AIDS heterosexual pandemic, not (yet) in Asia, but thriving in Africa
Kevin de Cock briefly admitted that the threat of an heterosexual AIDS pandemic outside of Africa had disappeared, but the pandemic is well and alive in Africa where it is affecting more and more heterosexual couples as observed in a study by Dr Kristin Dunkle and colleagues from the Emory Center for AIDS Research in the US and published in The Lancet.
The Atlanta team analysed Demographic and Health Surveys (DHS) data from 1739 Zambian women, 540 Zambian men, 1176 Rwandan women, and 606 Rwandan men. Using various analyses models they concluded from their most conservative model that “most heterosexual HIV infections in both men and women in urban Zambia and Rwanda every year are probably transmitted within marriage.”

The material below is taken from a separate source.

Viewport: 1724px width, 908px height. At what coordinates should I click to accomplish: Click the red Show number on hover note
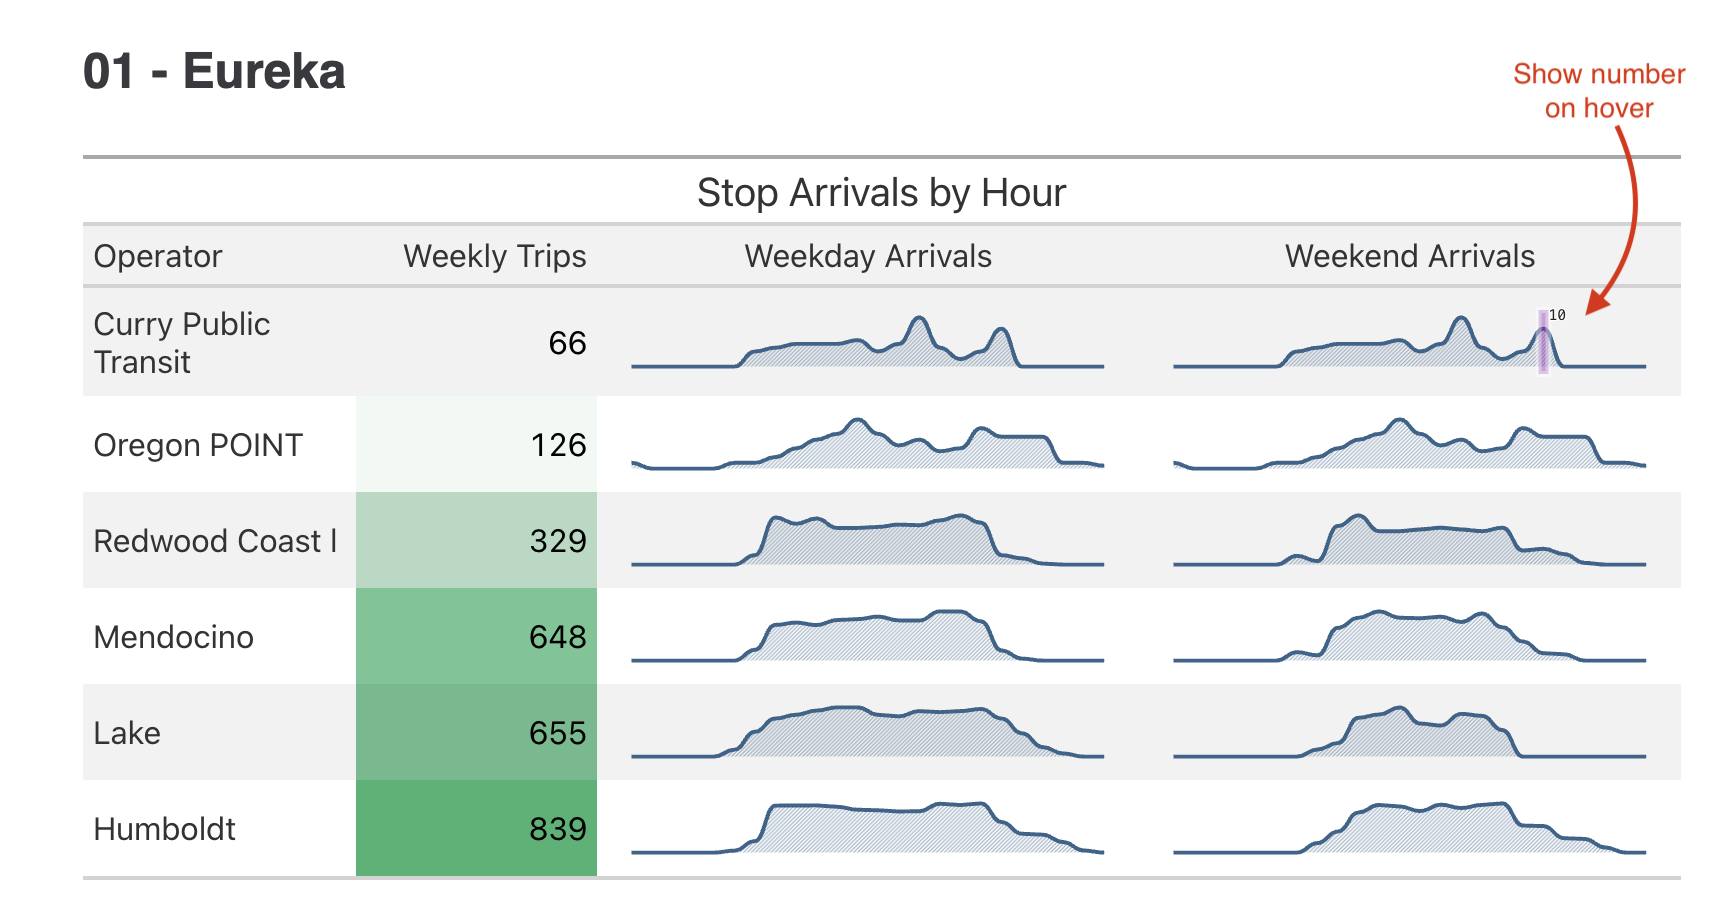[1598, 91]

The role of pre-marital and extra-marital sexual relations (or relations outside cohabiting couple) is key to one of the spouse bringing HIV in the household (usually men). The number of extra-conjugal partner was the highest in the Zambian men group (14·8%) who reported having more than one non-cohabiting sex partner during the past 12 months. A relatively low number but a high number is not a prerequisite for the epidemics to propagate; what matters is the concurrency of these experiences as previously documented by Helen Epstein and Elizabeth Pisani in their respective book.

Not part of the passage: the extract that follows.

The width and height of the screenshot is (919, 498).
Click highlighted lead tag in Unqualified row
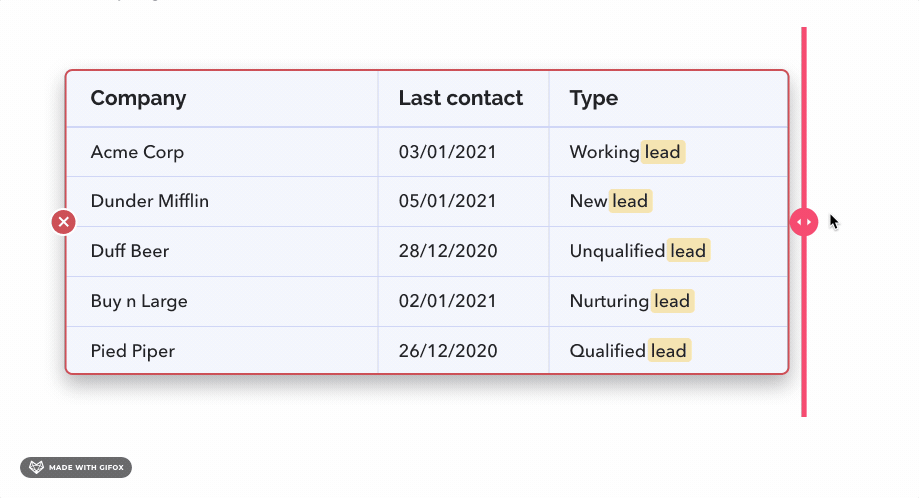click(688, 251)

For the researcher, the study strengthen the assertion that marriage and cohabitation should be a key focus for HIV-prevention efforts.

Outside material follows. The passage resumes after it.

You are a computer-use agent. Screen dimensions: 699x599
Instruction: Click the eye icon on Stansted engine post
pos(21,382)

“To reduce HIV transmission, couples need to know their joint serostatus and have access to information which enables them to reduce the risk of infection both within and outside the union. This is especially important for women, who might not have the cultural freedom to negotiate condom use and sexual activity within a union”, wrote the researchers.
Using statistical modelling the researcher predicted that “voluntary counselling and testing for couples, which reduced the incidence of HIV among serodiscordant urban cohabiting couples from 20% to 7% per year [...] could prevent 35·7% to 60·3% of heterosexual infections in this population.”
Meanwhile, on the other side of the pond, The Washington Post reports on “a survey conducted by the Centers for Disease Control and Prevention of HIV-AIDS data from 33 states between 2001 and 2006 [that] revealed a distressing trend: HIV infection in young gay men rose 12 percent a year. For African Americans in that group of 13- to 24-year-olds, the annual increase was 15 percent.”
More than a clear indication that different mechanisms are leading to different epidemics and that there is a need to tackle the population at risk where they are.